(Selected excerpt begins)

Frequently Asked Questions
How can I tell If my child is behind in development?
Childhood development includes many milestones, or behaviors and activities that children show in their early years. For example, most children will begin playing with others around at 4 months old, or say their name and age at 3 years old. By being aware of these milestones, parents can watch for delays in their child's development.
What happens during an EI evaluation?
During a multidisciplinary evaluation, your Service Coordinator will look at many areas of your child's development, including physical, communication, social, emotional, and adaptive areas. During the evaluation, the team might discuss strengths or concerns about your child's development. The team uses all the information they gather during the evaluation to determine whether your child is eligible for EI. If so, they will build a specialized plan best suited for your family and child.
How does the evaluation test for my child's eligibility?
An early intervention evaluation will test for eligibility based on the following criteria:
- Developmental delays to cognitive development such as physical, communicative, social, emotional, or adaptive delays far enough below average.
- Diagnosed physical or mental conditions with a high chance of resulting in a developmental delay, such as a physical or mental condition determined through the evaluation.
- Any informed clinical opinion that grants eligibility in cases where determining a child's developmental status is difficult. This may occur in cases where a child's developmental area is hard to compare with a standard.
How can I prepare for the evaluation?
During your evaluation, your Service Coordinator might start off by asking you a few questions about your child's development. You can request an evaluation at any point during this screening process. To prepare for an evaluation, be prepared to do the following:
- Inform the Service Coordinator if you need any special assistance such as an interpreter.
- Give any important information such as health appraisal, medical records, a baby book, growth chart, or any other evaluations or reports.
- Ask any questions or concerns you may have about your child's development.
- Explain which activities are challenging for your child and family to participate in at home, in the community, at child care, or any other activities you enjoy doing together.

(Selected excerpt ends)

Exercise tasks:
1 > According to the early intervention FAQ, which areas of a child's development does the Service Coordinator look at during a multidisciplinary evaluation? List them all.
2 > Continue the early intervention FAQ from where it stops, keeping its question-and-answer format and formal tone.
The recorded data is separate material, unrelated to the early intervention FAQ.

(Data listing begins)

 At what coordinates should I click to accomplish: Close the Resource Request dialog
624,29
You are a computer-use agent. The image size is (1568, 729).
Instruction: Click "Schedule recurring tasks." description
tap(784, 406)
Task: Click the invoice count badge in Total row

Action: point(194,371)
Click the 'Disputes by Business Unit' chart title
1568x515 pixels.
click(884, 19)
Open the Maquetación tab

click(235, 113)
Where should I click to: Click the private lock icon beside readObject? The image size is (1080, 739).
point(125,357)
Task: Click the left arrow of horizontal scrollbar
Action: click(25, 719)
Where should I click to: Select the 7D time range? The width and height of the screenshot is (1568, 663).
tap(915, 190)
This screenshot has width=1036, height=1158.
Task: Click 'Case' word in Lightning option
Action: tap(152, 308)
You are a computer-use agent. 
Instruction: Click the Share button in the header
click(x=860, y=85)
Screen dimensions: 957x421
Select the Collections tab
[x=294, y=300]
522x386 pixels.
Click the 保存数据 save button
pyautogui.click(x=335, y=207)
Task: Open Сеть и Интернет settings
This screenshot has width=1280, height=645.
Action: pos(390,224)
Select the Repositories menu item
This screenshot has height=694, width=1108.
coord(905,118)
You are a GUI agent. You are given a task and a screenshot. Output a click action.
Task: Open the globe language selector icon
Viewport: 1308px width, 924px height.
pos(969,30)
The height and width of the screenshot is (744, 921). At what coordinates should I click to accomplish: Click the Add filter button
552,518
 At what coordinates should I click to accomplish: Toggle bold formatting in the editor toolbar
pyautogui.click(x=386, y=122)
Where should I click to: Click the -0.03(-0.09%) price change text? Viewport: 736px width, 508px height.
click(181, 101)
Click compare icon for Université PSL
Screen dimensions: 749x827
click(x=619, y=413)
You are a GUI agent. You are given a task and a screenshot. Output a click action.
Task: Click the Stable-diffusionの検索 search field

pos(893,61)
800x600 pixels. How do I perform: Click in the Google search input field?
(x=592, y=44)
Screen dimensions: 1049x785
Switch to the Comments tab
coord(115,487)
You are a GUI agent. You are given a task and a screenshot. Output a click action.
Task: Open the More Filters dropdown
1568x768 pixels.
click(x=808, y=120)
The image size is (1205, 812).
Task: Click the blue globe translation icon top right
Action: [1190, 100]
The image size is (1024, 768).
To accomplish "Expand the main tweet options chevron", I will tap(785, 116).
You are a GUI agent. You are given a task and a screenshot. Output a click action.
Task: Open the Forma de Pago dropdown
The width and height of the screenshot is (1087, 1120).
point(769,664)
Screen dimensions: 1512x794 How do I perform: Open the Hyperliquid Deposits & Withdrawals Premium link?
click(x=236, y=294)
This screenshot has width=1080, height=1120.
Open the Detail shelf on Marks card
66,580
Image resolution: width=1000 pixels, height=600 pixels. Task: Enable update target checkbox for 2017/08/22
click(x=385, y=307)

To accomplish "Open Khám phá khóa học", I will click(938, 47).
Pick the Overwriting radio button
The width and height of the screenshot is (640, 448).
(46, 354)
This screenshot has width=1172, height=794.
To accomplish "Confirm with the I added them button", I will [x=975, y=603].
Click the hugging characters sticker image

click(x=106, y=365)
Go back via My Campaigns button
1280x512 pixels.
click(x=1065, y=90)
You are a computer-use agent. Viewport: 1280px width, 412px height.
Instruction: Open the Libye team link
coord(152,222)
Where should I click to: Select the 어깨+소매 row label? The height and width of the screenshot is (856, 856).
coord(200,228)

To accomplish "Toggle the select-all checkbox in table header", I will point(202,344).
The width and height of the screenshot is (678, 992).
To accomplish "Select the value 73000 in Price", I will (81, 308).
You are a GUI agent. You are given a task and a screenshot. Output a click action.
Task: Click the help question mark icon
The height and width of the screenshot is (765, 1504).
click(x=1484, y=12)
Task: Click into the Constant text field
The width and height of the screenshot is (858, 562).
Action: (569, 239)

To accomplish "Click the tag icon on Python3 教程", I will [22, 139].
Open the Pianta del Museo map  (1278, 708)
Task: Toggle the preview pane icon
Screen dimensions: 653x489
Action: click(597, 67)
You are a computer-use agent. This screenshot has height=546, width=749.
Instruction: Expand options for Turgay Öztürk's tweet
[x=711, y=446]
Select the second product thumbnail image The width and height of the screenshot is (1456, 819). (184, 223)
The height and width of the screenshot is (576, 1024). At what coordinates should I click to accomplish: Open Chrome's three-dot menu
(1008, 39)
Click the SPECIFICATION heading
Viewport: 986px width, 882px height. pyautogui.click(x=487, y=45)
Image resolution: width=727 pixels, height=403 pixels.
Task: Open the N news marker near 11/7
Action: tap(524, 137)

(Data listing ends)

Responses by task:
1 >
- Physical
- Communication
- Social
- Emotional
- Adaptive

2 >
- Share where you currently get your support. Is it from your extended family? Your community? A parent group?
What if my child is eligible for early intervention?
If your child is eligible for Early Intervention, your Service Coordinator will explain your Individualized Family Service Plan (or IFSP). Your IFSP lays out services and a schedule specifically tailored to you and your child, and includes your family's unique activities, values, and community participation. Early Intervention teams understand the importance of community support. Friends, teachers, churches, neighbors, and other sources of support in one's community can be strong and long-lasting, and are taken into account when developing the best plan for your child. Early Intervention services can be provided at home, in childcare, in conjunction with Early Head Start, or any combination of these that a family and team find works best for your child's development.
What changes should I be prepared for?
Once you and the EI team agree on an IFSP best suited for your child, Early Intervention services must start within 2 weeks (unless a later date is recommended). As you and your child adjust to your new early intervention plan, there may be many changes to you or your child's lifestyle to accommodate EI support. These changes could include transitioning hospital services to the home, shifting from infant/toddler services to preschool services, or switching from EI services to other early care/education settings such as Head Start or other child care programs. Families can navigate changes in services or support by being aware of the following:
- What is needed for my child?
- What is available? (services, support, opportunities, etc.)
- Who is involved?
- Where are they? (are services located in a convenient area, are they accessible, etc.)
- How will these changes occur?
- What will help my child adjust to these changes?
- How can my family and child find support through this change?
What do I do if I have to change my family's plan?
Changes can happen sudden and often in life, and navigating them can be complicated if your child needs specific and support for their development. In these cases, families can contact their service coordinator to plan an IFSP meeting. During this meeting, your service coordinator will help you discuss any adjustments to best suit their development in the case of any changes to your child's age, living situation, activities, health conditions, or otherwise. If you decide that an IFSP meeting is necessary, here are some things to think about before the meeting:
- Your child's unique qualities and strengths
- What you and your family want for your child now and in the future
- Questions you may have about your child or their behavior. All questions are important and acceptable to ask
- Activities that you and your child enjoy doing together. These activities may be included in your EI support, as they are important to your child's growth
- Special needs your child has such as equipment or support to aid mobility, feeding, self-help, or communication
- Any current difficulties that you would like solutions for such as problems with mobility or communication.
Who will have access to my child's information?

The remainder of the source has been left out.